Le Progrès
Propos recueillis par Pierre Chamussy



Du blues et du bon pour Michaël Jones avec des textes aux accents goldmaniens. Du trad contemporain avec Pain d'Épices. Le festival d'Iguerande, en Saône-et-Loire, est un succès.

Dans les coulisses, les racks de guitares attendent. La salle est comble, plus de six cents personnes. Le ton est donné, le concert peut commencer Les lumières de la salle s'éteignent, projos sur la scène, fumées. Il est là, grand type émacié, tout de gris et de noir vêtu, lunettes noires rondes. Michaël Jones arbore un look très John Lennon. Guitare acoustique en bandoulière, ses musiciens s'installent de front sur la scène, assis, le batteur à l'arrière, ambiance umplugged. Premières notes tirées très fluides de sa guitare, première chanson, "Le temps fait mentir". Si la première partie du concert est acoustique, vient ensuite le mordant des guitares électriques. Jones est un bon, un excellent guitariste. Le blues, il le connaît par coeur. Avec un "dobro" (guitare acoustique à résonateur), le bootleneck au doigt de la main gauche (tube de verre) il connaît le métier à fond. Même aisance sur son électrique, une bonne "Fender Tele". Un gros son, comme on aime. Des compos, des reprises, des chansons anglaises et françaises avec des accents très goldmaniens. On sent que leur étroite collaboration a laissé son empreinte. Un peu trop pour certains. Beaucoup de commentaires, de toute évidence Michael Jones aime s'adresser au public, au risque de casser l'homogénéité de son concert. Dommage, car lorsqu'il se lance à fond, servi par sa belle voix haute légèrement voilée, on accroche.

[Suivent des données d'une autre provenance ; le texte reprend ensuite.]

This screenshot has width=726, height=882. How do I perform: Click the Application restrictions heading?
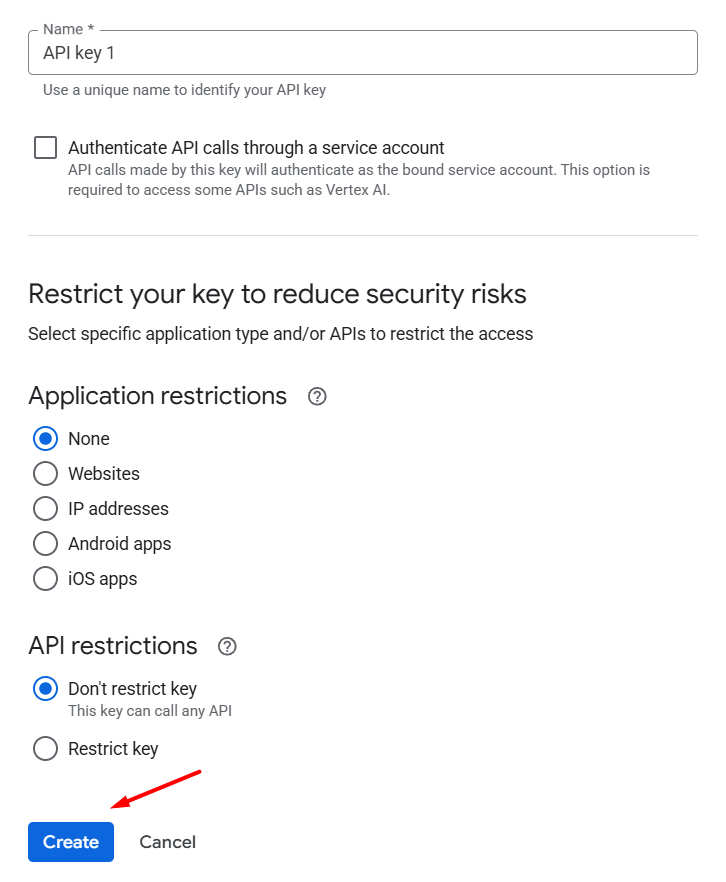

À la mode trad'contemporaine

Pain d'Épices réunit cinq musiciens de la région Rhône-Alpes : Tony Canton, violon, Didier Pourrat, sax et chant, Quentin Allemand aux percussions, Jacques Tribuiani, cistre, et Vincent Sachello à la basse. Leur répertoire puise dans les traditions bretonnes, irlandaises, auvergnates le tout agrémenté d'un savant dosage d'apports extérieurs. En bref, c'est de la musique du monde comme on dit. Ajoutez à cela des influences jazz et contemporaines vous obtenez un Pain d'Épices à la mode trad'contemporaine. Des musiciens aguerris, précis, adeptes des breaks et de la mise en place. Petit bémol, cela devient presque un exercice de style au détriment de la musicalité. C'est d'ailleurs à la fin de leur set qu'ils emportent le morceau avec des musiques plus homogènes. Simplifier n'est pas un défaut en soi.

Michaël Jones : "Je me démarque de Goldman"

Le guitariste gallois ami-collaborateur de Jean-Jacques Goldman parraine désormais l'association Plaisirs en Brionnais. Il se démarque de l'image Goldman-Jones. C'est ce qu'il affirme.

Pierre Chamussy : Michael, à la lecture de votre discographie, vous avez enregistré plusieurs albums et pourtant vos disques sont introuvables dans les bacs des disquaires, pourquoi ?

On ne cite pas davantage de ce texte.